To find a multi-bagger stock, what are the underlying trends we should look for in a business? Ideally, a business will show two trends; firstly a growing return on capital employed (ROCE) and secondly, an increasing amount of capital employed. This shows us that it's a compounding machine, able to continually reinvest its earnings back into the business and generate higher returns. So when we looked at JAG Berhad (KLSE:JAG) and its trend of ROCE, we really liked what we saw.
Return On Capital Employed (ROCE): What Is It?
Just to clarify if you're unsure, ROCE is a metric for evaluating how much pre-tax income (in percentage terms) a company earns on the capital invested in its business. Analysts use this formula to calculate it for JAG Berhad:
Return on Capital Employed = Earnings Before Interest and Tax (EBIT) ÷ (Total Assets - Current Liabilities)
0.036 = RM9.3m ÷ (RM306m - RM50m) (Based on the trailing twelve months to March 2024).
Therefore, JAG Berhad has an ROCE of 3.6%. In absolute terms, that's a low return and it also under-performs the Commercial Services industry average of 7.5%.
See our latest analysis for JAG Berhad
Historical performance is a great place to start when researching a stock so above you can see the gauge for JAG Berhad's ROCE against it's prior returns.
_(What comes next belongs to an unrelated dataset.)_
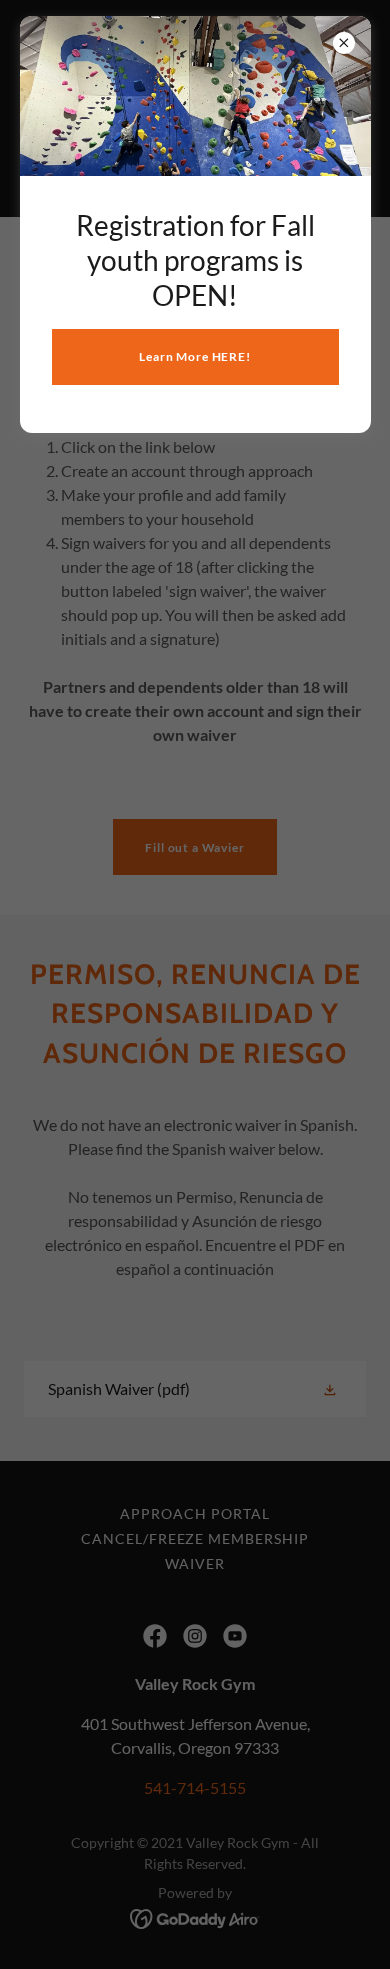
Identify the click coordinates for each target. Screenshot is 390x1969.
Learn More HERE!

If you're interested in investigating JAG Berhad's past further, check out this free graph covering JAG Berhad's past earnings, revenue and cash flow.
So How Is JAG Berhad's ROCE Trending?
We're delighted to see that JAG Berhad is reaping rewards from its investments and is now generating some pre-tax profits. Shareholders would no doubt be pleased with this because the business was loss-making five years ago but is is now generating 3.6% on its capital. And unsurprisingly, like most companies trying to break into the black, JAG Berhad is utilizing 58% more capital than it was five years ago. This can indicate that there's plenty of opportunities to invest capital internally and at ever higher rates, both common traits of a multi-bagger.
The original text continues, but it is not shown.